Global rooftop area refers to the total gross surface area of all the roofs on buildings around the world. This measurement is important for various purposes, such as installing roof mounted solar panels for clean energy, planning cities, and studying environmental impacts. By understanding the global rooftop area and its growth in the next 30 years, we can better plan for sustainable energy systems, improve urban development, and reduce the impacts of buildings on issues such as climate change and biodiversity loss.
To help with this, IIASA researchers have developed a machine learning framework that uses big data from about 700 million building footprints, global land cover, as well as global road, and population information. Their framework, which has since been published in the journal Scientific Data, provides estimates of rooftop area growth from 2020 to 2050 under five different future scenarios. The data covers approximately 3.5 million small areas worldwide.
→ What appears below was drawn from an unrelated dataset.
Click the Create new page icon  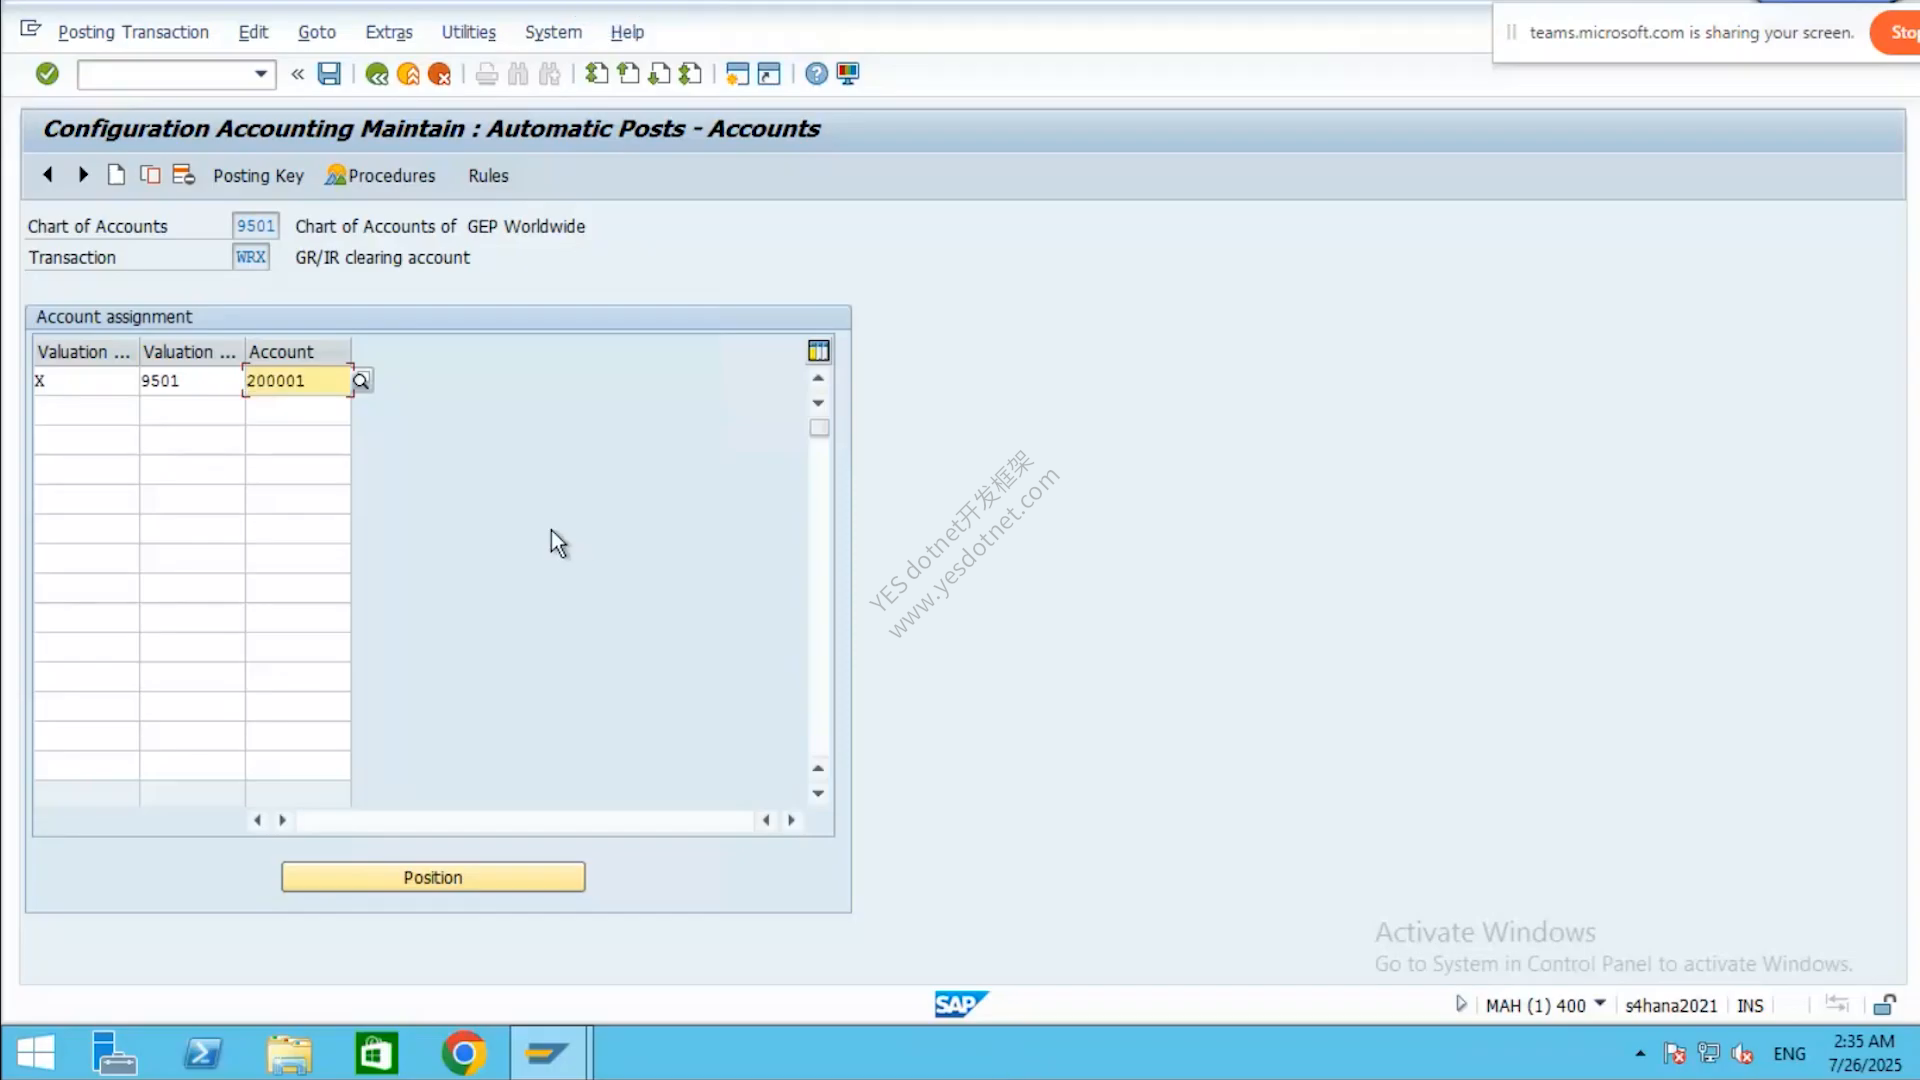pyautogui.click(x=116, y=175)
Using the framework, the researchers estimated that in 2020, the total rooftop area globally was 0.25 million square kilometers, out of a total human-made built-up surface area of 1.46 million square kilometers. Asia had the largest share with 0.12 million square kilometers, followed by Europe with 0.047 million, North America with 0.039 million, and Africa with 0.02 million. By 2050, the global rooftop area is expected to increase to between 0.3 and 0.38 million square kilometers, representing a 20-52% increase from 2020. Africa is projected to see the highest growth, potentially doubling its rooftop area.
The team's work provides the first high-resolution global estimate of rooftop area growth based on different socioeconomic pathway narratives and demonstrates how large geospatial datasets and machine learning can support sustainable development and climate action. The key takeaway is that rooftop solar power holds significant potential for emerging economies. With rapid rooftop area growth, these regions can leverage their manufacturing capabilities, high solar potential, cost-effective labor, and entrepreneurial spirit to achieve sustainable development and prosperity.
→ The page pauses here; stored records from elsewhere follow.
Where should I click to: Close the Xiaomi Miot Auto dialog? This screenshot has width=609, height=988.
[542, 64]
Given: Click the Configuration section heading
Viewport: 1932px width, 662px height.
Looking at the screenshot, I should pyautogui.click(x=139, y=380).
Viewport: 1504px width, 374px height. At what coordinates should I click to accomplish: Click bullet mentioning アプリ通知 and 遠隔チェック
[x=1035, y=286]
"The implications of this research for policy and the public are significant. Our dataset can aid in more realistic planning of decentralized solar energy systems, thereby promoting sustainable energy solutions. Estimating the potential of rooftop solar technology in achieving climate policies, especially in emerging economies, can help these policies be more effective and affordable, in line with the Sustainable Development Goals for clean energy, sustainable cities, climate action, and life on land," concludes lead author Siddharth Joshi, a research scholar in the Integrated Assessment and Climate Change Research Group of the IIASA Energy, Climate, and Environment Program.
Joshi started work on the conceptualization, development, and analysis of the framework while participating in the 2021 IIASA Young Scientists Summer Program. He received the Mikhalevich Award for his work in this regard.